Requirement — Print the line containing "Open the list menu icon in title bar" and all lines after it to the end of the records below, exactly as written. No pictures.

Stored items:
• • •

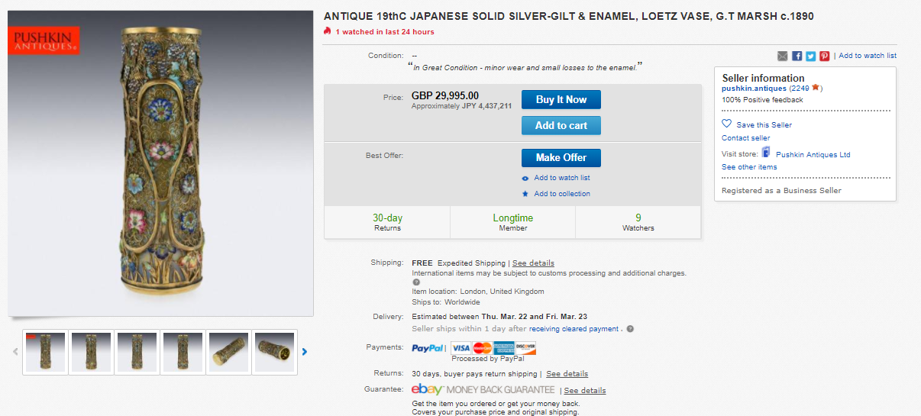Share listing via email envelope icon
The image size is (921, 416).
(783, 56)
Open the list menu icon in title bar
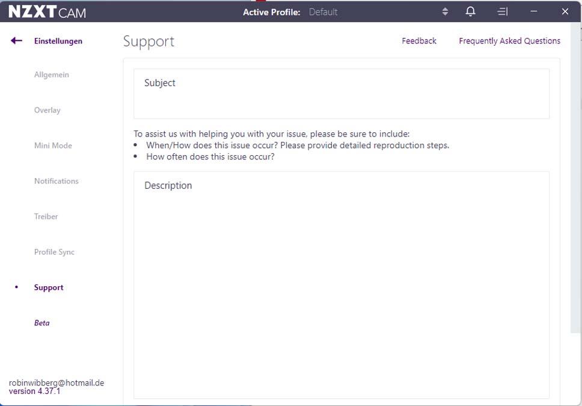Screen dimensions: 582x406 503,11
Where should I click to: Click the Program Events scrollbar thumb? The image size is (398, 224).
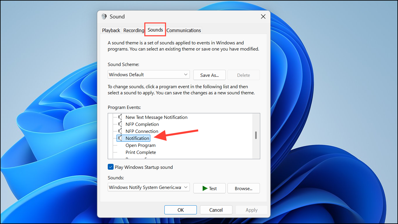[256, 135]
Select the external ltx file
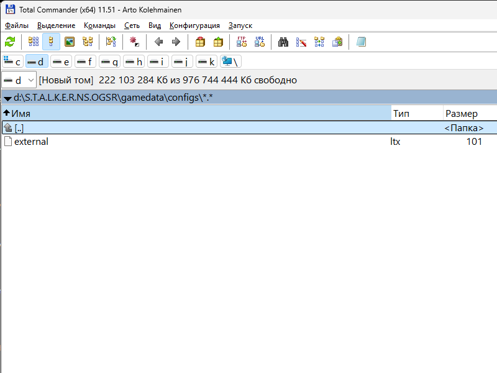497x373 pixels. tap(31, 142)
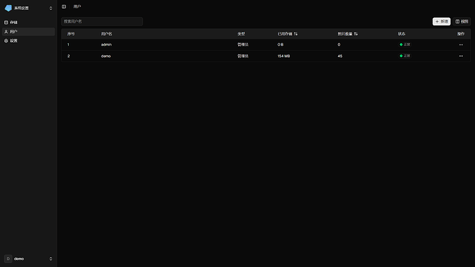Image resolution: width=475 pixels, height=267 pixels.
Task: Click the demo user avatar
Action: coord(8,259)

• • •

Exercise answer —
Open the list menu icon in title bar
Screen dimensions: 582x406 503,11
Where should I click to: Click the Program Events scrollbar thumb? The image size is (398, 224).
[256, 135]
Select the external ltx file
497x373 pixels. tap(31, 142)
Image resolution: width=475 pixels, height=267 pixels.
Task: Click the demo user avatar
Action: coord(8,259)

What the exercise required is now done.